Influence of a Soft Robotic Suit on Metabolic Cost in Long-Distance Level and Inclined Walking

1School of Engineering, Yanbian University, Yanji 133002, China
2School of Mechanical Engineering, Hebei University of Technology, Tianjin 300130, China
3Ningbo Institute of Intelligent Manufacturing Industry, Ningbo 315400, China
4School of Mechanical Engineering and Automation, Harbin Institute of Technology Shenzhen Graduate School, Shenzhen 518055, China
5Faculty of Engineering, Kyushu University, Fukuoka 819-0395, Japan

Correspondence should be addressed to Motoji Yamamoto; pj.ca.u-uhsuyk.hcem@amay

Received 31 January 2018; Revised 17 April 2018; Accepted 10 May 2018; Published 5 July 2018

Academic Editor: Liwei Shi

Copyright © 2018 Shanhai Jin et al. This is an open access article distributed under the Creative Commons Attribution License, which permits unrestricted use, distribution, and reproduction in any medium, provided the original work is properly cited.

Abstract

Metabolic cost during walking is positively linked to exercise intensity. For a walking assistive device, one of the major aims should be the maximization of wearers’ metabolic benefits for different walking situations. Toward this goal, this paper experimentally evaluates the influence of an authors’ soft robotic suit, which has been developed to assist hip flexion for energy-efficient walking of elderly persons in daily life activities, on metabolic cost reduction in the long-distance level and inclined walking. Experiment results show that, for a 79-year-old healthy male subject, the robotic suit significantly reduced metabolic cost in the condition of the robotic suit worn and powered on compared with the condition of worn but powered off.

1. Introduction

The proportion of the elderly population is steadily increasing, and the number is estimated to reach almost 22% of the global population in 2050 [13]. Many elderly persons suffer walking difficulties because of lower limb skeletal muscle decline caused by aging. As a result, they perform shorter and fewer walking activity, which is positively related to the quality of elderly life, compared with young ones [4]. Such reduced walking activity may result in many psychosocial problems, for example, social isolation, unhappiness, or depression. On the other hand, reduced walking activity, in turn, causes further lower limb skeletal muscle decline. Finally, they may experience a vicious cycle of physical activity reduction and skeletal muscle decline.

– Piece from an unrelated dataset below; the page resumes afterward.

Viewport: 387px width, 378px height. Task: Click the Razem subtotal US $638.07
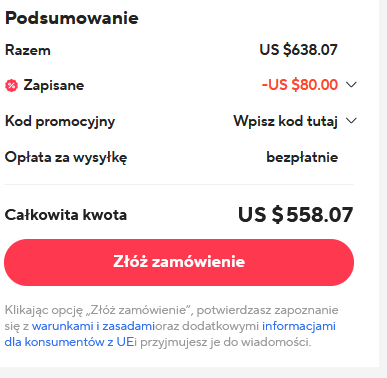tap(298, 50)
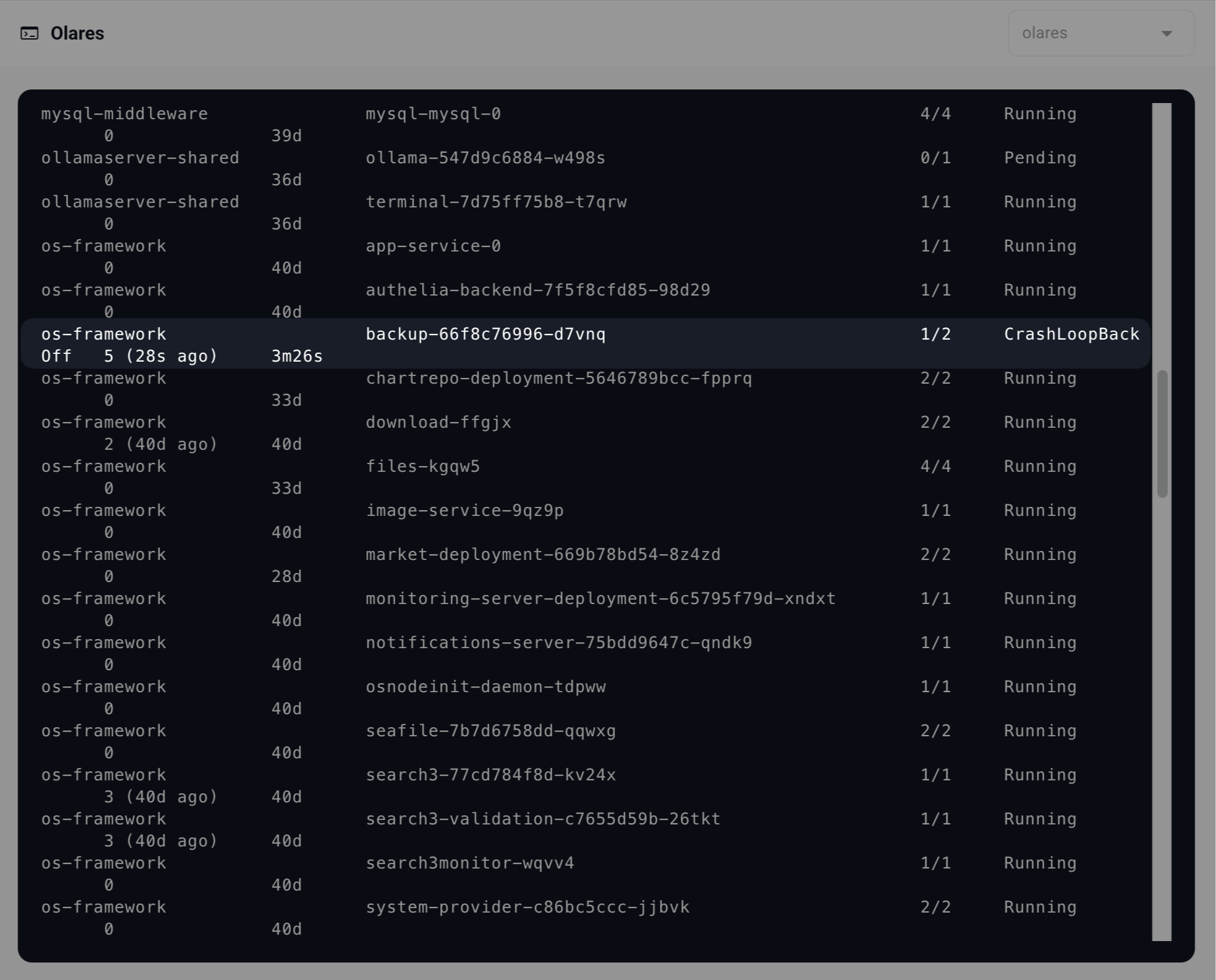This screenshot has height=980, width=1216.
Task: Click the authelia-backend-7f5f8cfd85-98d29 pod name
Action: point(537,290)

To prevent the abovementioned vicious cycle, lower limb exoskeletons have been studied. For example, an exoskeleton for rehabilitating walking function has been produced by Cyberdyne Inc. [5, 6]. As another example, a semiexoskeleton for improving walking ability has been presented by Honda Motor Co. Ltd. [79]. Besides these, various lower limb exoskeletons are designed, for example, [1016]. One major advantage of lower limb exoskeletons is that they are capable of providing sufficiently large assistive force, which may reach several times larger than that produced by human joints [17, 18]. In addition, they can support the full amount or a significant portion of body weight of wearers through rigid frames [19, 20].

However, some challenging problems must be overcome in designing and implementing exoskeletons. (1) Uncomfortable resistive force may be generated between exoskeleton and wearer in the case of axial joint misalignment [21], and thus leading to increased metabolic cost. (2) The motion range of the lower limbs is constrained by rigid frames of the exoskeletons, while conducting daily life activities requires a large motion range [18]. (3) A massive power supply system is required for producing a large assistive force. In addition, the mass attaches an additional payload to the wearer. (4) The procedures of mounting and removing an exoskeleton are complicated. Such problems cannot be ignored in the use of an exoskeleton in daily life activities.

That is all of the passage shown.